Sibila Líbica. Foto: Commons Wikimedia (domínio público).

Nos quatro ângulos do grande teto retangular, Michelangelo retratou quatro episódios da salvação milagrosa do povo de Israel.


Judite e Holofernes. Foto: Commons Wikimedia (domínio público).

A Criação de Adão

Dentre os afrescos pintados por Michelangelo, ¨A Criação de Adão¨ (foto de capa deste artigo) foi a obra mais difundida e reproduzida mundo afora, devido à sensibilidade, inspiração e criatividade do artista em representar este episódio da Bíblia. ¨A Criação de Adão¨ é considerada uma das mais importantes obras de arte já feitas.

Capela Sistina
A Criação de Adão. Foto: Commons Wikimedia (domínio público).

Nela, Deus aparece representado como um senhor barbudo de cabelos brancos, na medida em que teria criado o ser humano à sua imagem e semelhança. O criador encontra-se vestido com um manto branco, o qual contorna seu vigoroso corpo. Ele está cercado por anjos e com seu braço esquerdo abraçando uma figura feminina (que em algumas interpretações seria Eva, que ainda estaria aguardando sua descida ao firmamento).

# # # # # # #

▶ [Exercícios]
- 1) Resuma o parágrafo do texto de origem que começa com "Nela, Deus aparece representado", mantendo seus fatos principais.
- 2) Segundo o texto de origem, o que Michelangelo retratou nos quatro ângulos do grande teto retangular?
- 3) Altere o trecho do texto de origem que começa em "Dentre os afrescos" e segue até "descida ao firmamento).", trocando "manto branco" por "manto azul".

▶ [Dados armazenados]
# # # # # # #

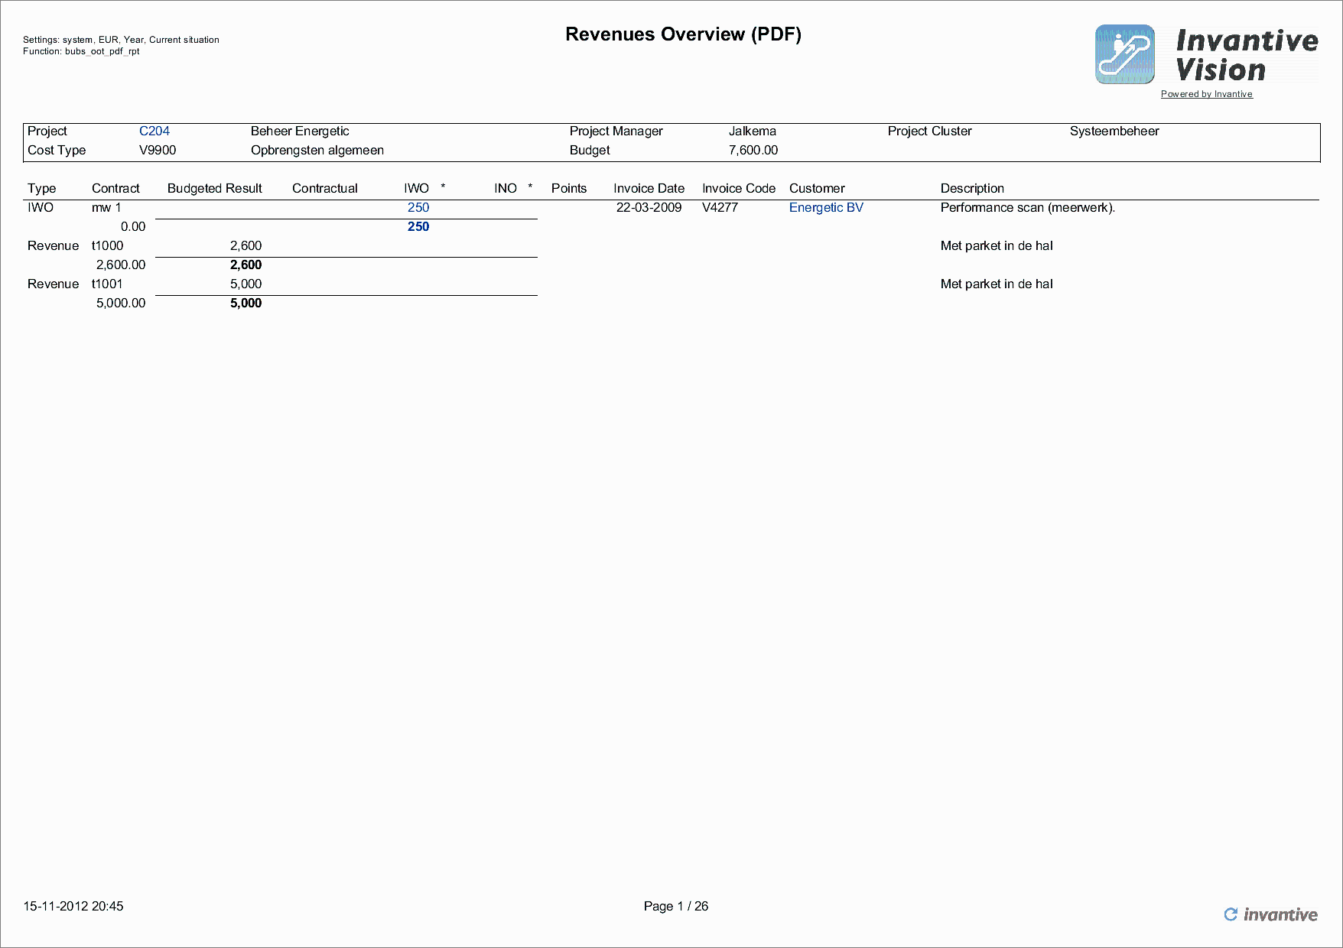
Task: Click the invantive logo at bottom right
Action: pos(1272,914)
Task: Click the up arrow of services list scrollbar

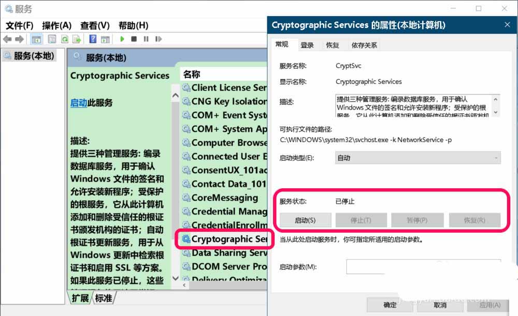Action: (x=176, y=96)
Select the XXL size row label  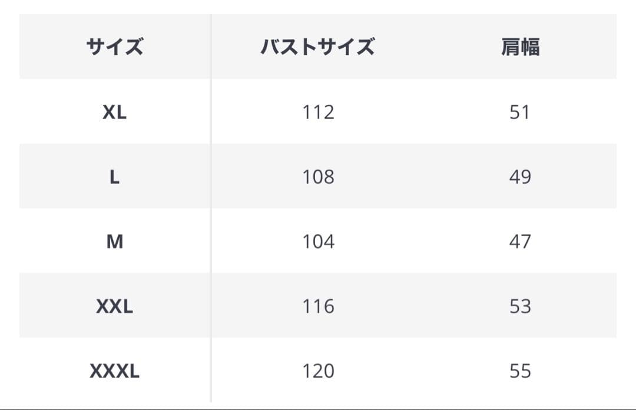[x=114, y=306]
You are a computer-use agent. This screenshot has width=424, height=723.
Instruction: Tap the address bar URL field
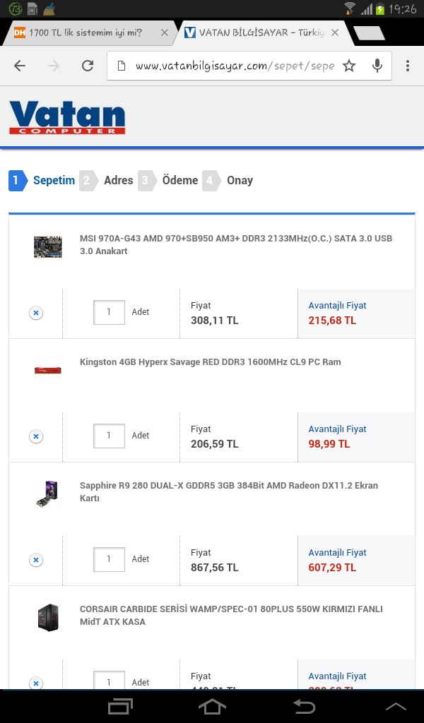pyautogui.click(x=233, y=66)
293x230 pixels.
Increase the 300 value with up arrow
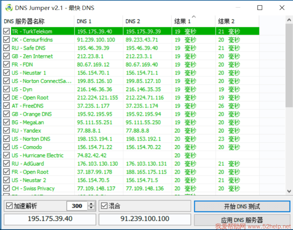pyautogui.click(x=92, y=204)
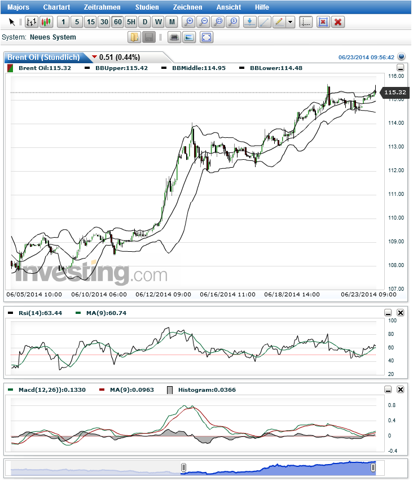Open the system folder icon
Viewport: 413px width, 481px height.
134,37
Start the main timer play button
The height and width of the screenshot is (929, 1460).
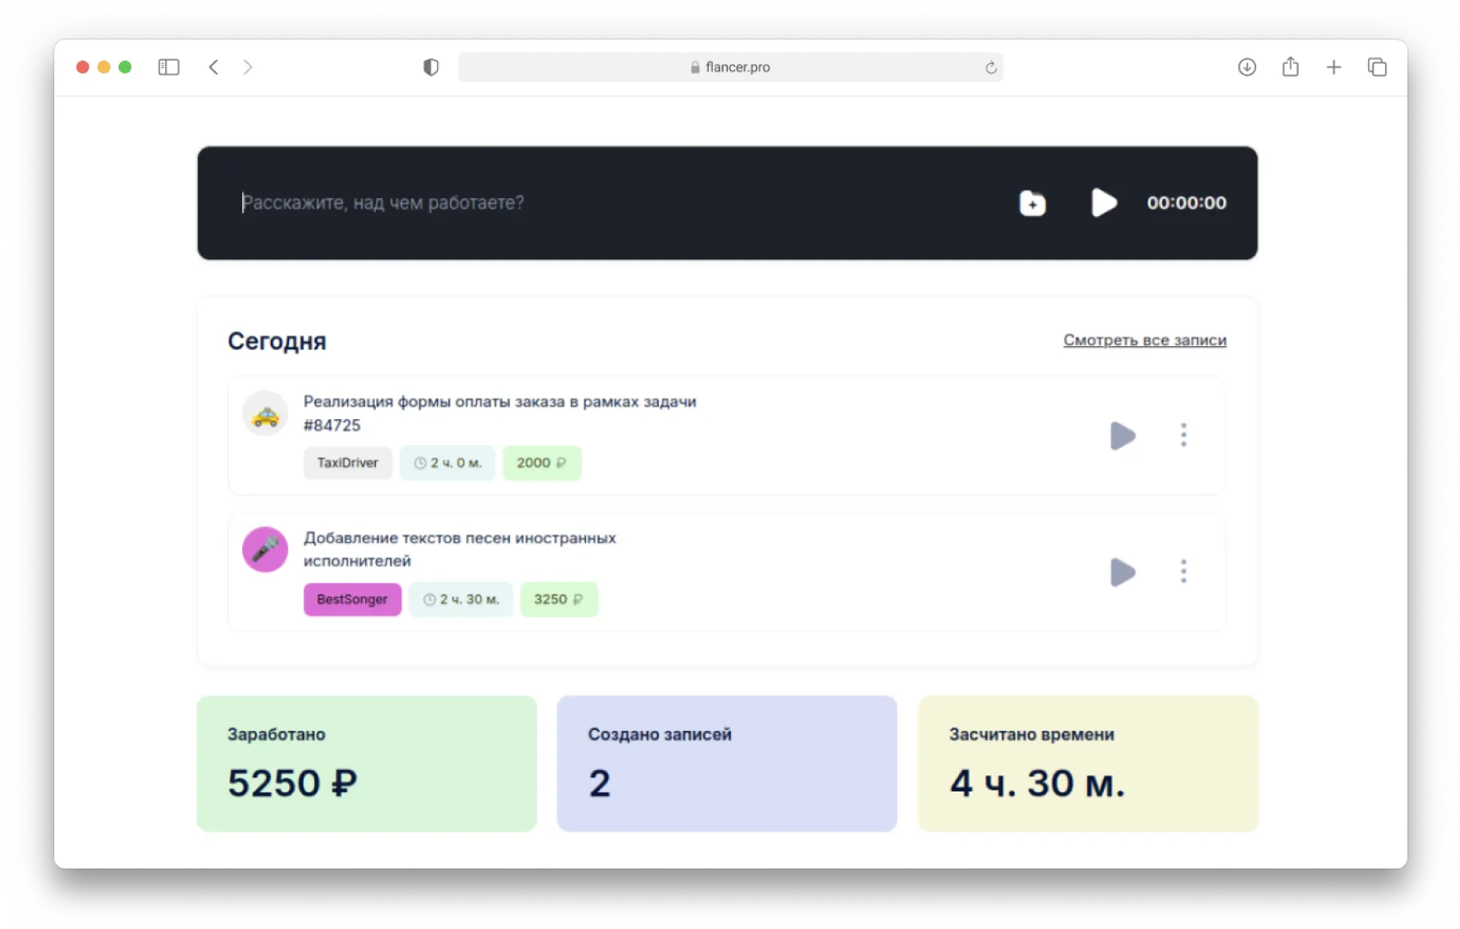1103,203
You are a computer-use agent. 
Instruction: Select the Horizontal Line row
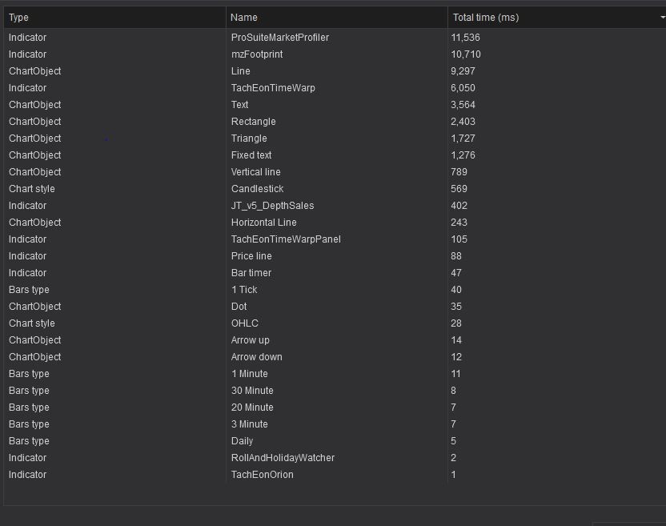click(263, 223)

# # # # # # #

▶ [Respostas]
- 1) Deus é retratado como um senhor barbudo de cabelos brancos, pois teria criado o ser humano à sua imagem e semelhança. Veste um manto branco que contorna seu corpo vigoroso, está cercado por anjos e abraça com o braço esquerdo uma figura feminina que algumas interpretações identificam como Eva.

- 2) Quatro episódios da salvação milagrosa do povo de Israel.

- 3)
Dentre os afrescos pintados por Michelangelo, ¨A Criação de Adão¨ (foto de capa deste artigo) foi a obra mais difundida e reproduzida mundo afora, devido à sensibilidade, inspiração e criatividade do artista em representar este episódio da Bíblia. ¨A Criação de Adão¨ é considerada uma das mais importantes obras de arte já feitas.

Capela Sistina
A Criação de Adão. Foto: Commons Wikimedia (domínio público).

Nela, Deus aparece representado como um senhor barbudo de cabelos brancos, na medida em que teria criado o ser humano à sua imagem e semelhança. O criador encontra-se vestido com um manto azul, o qual contorna seu vigoroso corpo. Ele está cercado por anjos e com seu braço esquerdo abraçando uma figura feminina (que em algumas interpretações seria Eva, que ainda estaria aguardando sua descida ao firmamento).